Для русской литературы XVII в. показательно усиление процесса «европеизации» и его переориентации со стран Восточной на страны Западной Европы, с культуры православного на культуру католическо­го мира, с традиций греческой на традиции латинской книжности. Пер­вым из европейских стилей, представленных в русской культуре, было барокко. Родиной барокко считается Италия, классической страной, где барокко достигло апогея в своем развитии, — Испания. На Русь барок­ко пришло из Польши через посредничество Украины и Беларуси. Межнациональный характер барокко проявился, в частности, в том, что у истоков этого стиля в России стоял не русский, а белорус Симеон По­лоцкий (1629—1680), который обучался в Киево-Могилянской ака­демии и слушал лекции у иезуитов в Вильне. В Москве, куда ученый монах прибыл в 1664 году, он стал воспитателем детей государя, открыл латинскую школу и занял должность придворного поэта. Как писатель и проповедник Симеон Полоцкий был чрезвычайно плодовит. Написан­ные стихотворения были собраны поэтом в огромные сборники — «Рифмологион» и «Вертоград многоцветный». Напряженный труд поэта был связан с за­дачей создания в России новой словесной культуры, барочной по сво­ему характеру.

Си­меон Полоцкий — поэт-экспериментатор, обращавшийся к средствам живописи и архитектуры, чтобы придать стихам наглядность, поразить воображение читателя. В поэзии барокко ценились изысканность и ученость, культивирова­лись «многоязычные» стихотворения.

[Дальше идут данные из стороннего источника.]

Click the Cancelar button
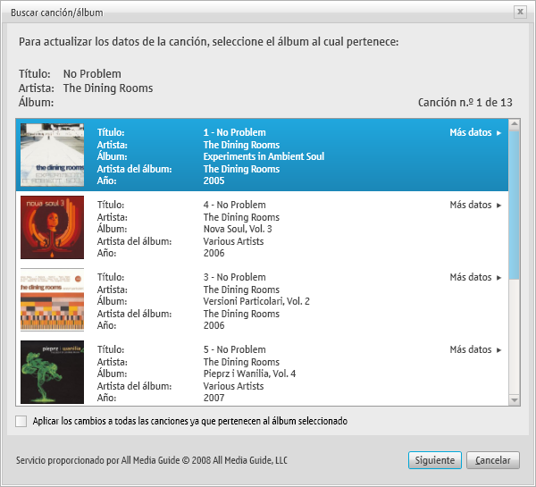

К открытиям барокко можно отнести новый взгляд на человека, изображение которого лишено ренессансной гармонии. Замысловатый сюжет заставлял героев активно перемещаться в пространстве, и в про­изведении появляется обилие бытовых зарисовок, пейзажных и порт­ретных описаний. Мир барокко поражал своей пестротой и декоратив­ностью форм, он был многоликим и многоголосым. При этом следует отметить, что в отличие от классического барокко его русский вариант в силу инерции средневековых традиций отличался умеренностью. Си­меон Полоцкий и его ученики избегали крайностей в изображении че­ловека, лишая его страстей и мятежности духа. В русской барочной поэзии был ослаблен интерес к натуралистическим сценам любви и смерти, описаниям загробных мучений. Подчеркивая серьезный, дидактиче­ский характер своей поэзии, поэт уведомлял в предисловии к «Вертогра­ду многоцветному», что «благородный и богатый» найдет в сборнике примеры исцеления гордости и скупости, а «худородный и нищий» — «роптания» и зависти. Изображаемые Симеоном Полоцким вещи и яв­ления обычно имели, помимо конкретного, иносказательный смысл.

Литературное наследие Симеона Полоцкого велико и многогранно. Он оставил после себя не только поэтические сборники, но и полемический богословский трактат «Жезл правления», много­численные проповеди, пьесы — «Комедия» о блудном сыне и «Трагедия» о царе Навуходоносоре, а также поэтическое переложение Псалтири.